- _Exercise requirements_:
Transcribe exactly, and only, the lines running from the one with "Open the info icon for Wedges" to the end of the entries below, both included, without any pictures.

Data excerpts
=== Begin Enclosure ===

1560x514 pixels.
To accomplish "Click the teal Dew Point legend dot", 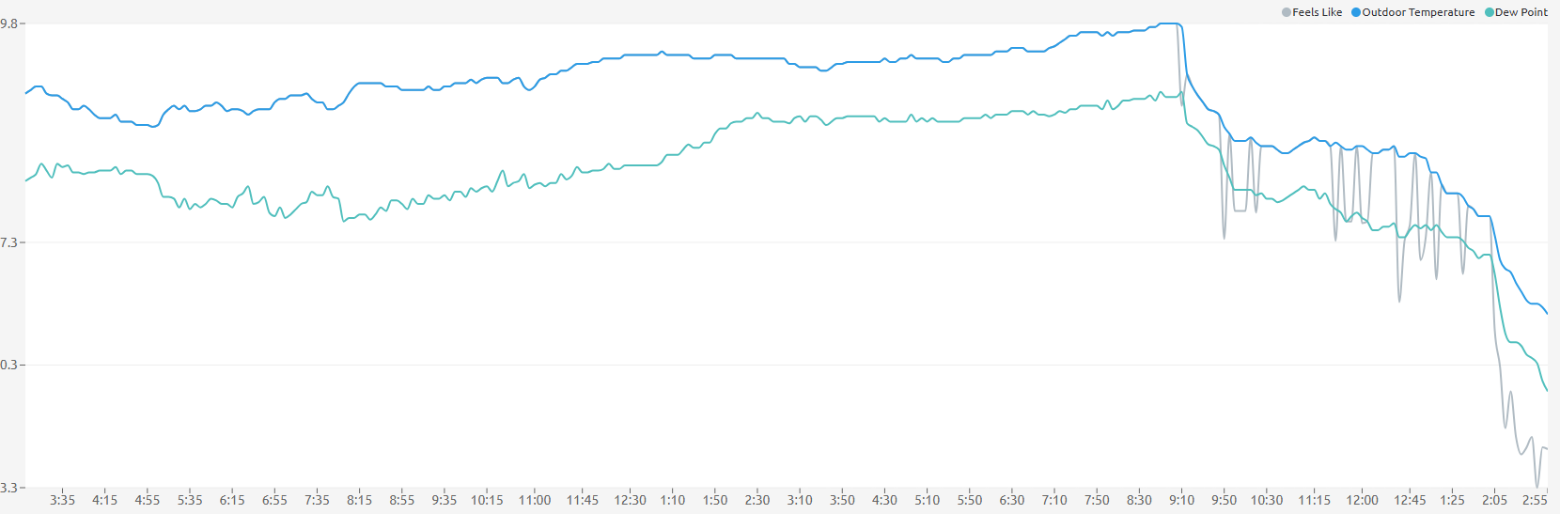I will coord(1490,12).

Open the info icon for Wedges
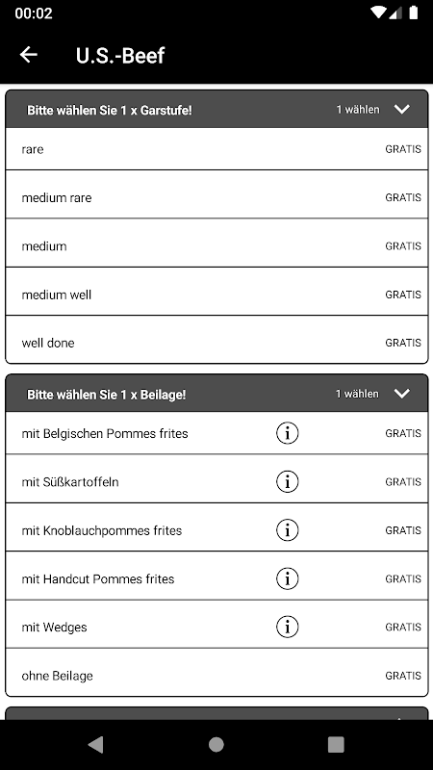tap(287, 628)
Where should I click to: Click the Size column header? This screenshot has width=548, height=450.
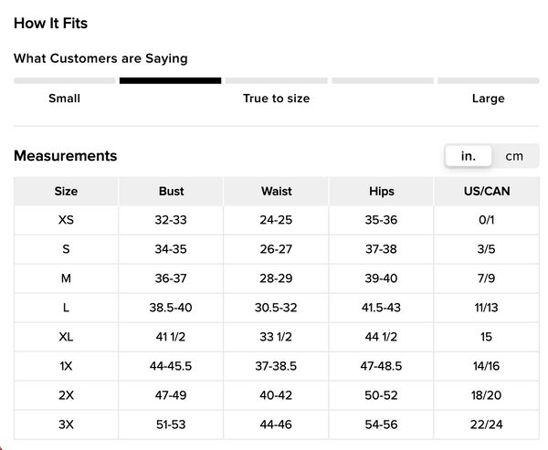point(66,192)
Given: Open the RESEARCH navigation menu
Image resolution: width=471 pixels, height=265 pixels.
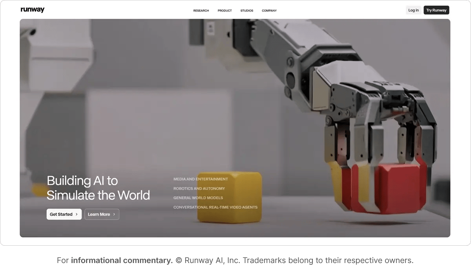Looking at the screenshot, I should [201, 11].
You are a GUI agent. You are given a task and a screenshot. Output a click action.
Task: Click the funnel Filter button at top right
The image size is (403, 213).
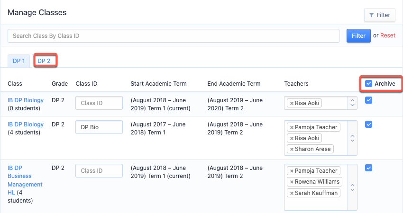click(x=380, y=15)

=== End Enclosure ===

- _Solution below_:
Open the info icon for Wedges
tap(287, 628)
Where should I click to: Click the Size column header? This screenshot has width=548, height=450.
point(66,192)
Given: Open the RESEARCH navigation menu
Image resolution: width=471 pixels, height=265 pixels.
Looking at the screenshot, I should [201, 11].
You are a GUI agent. You are given a task and a screenshot. Output a click action.
Task: Click the funnel Filter button at top right
The image size is (403, 213).
click(x=380, y=15)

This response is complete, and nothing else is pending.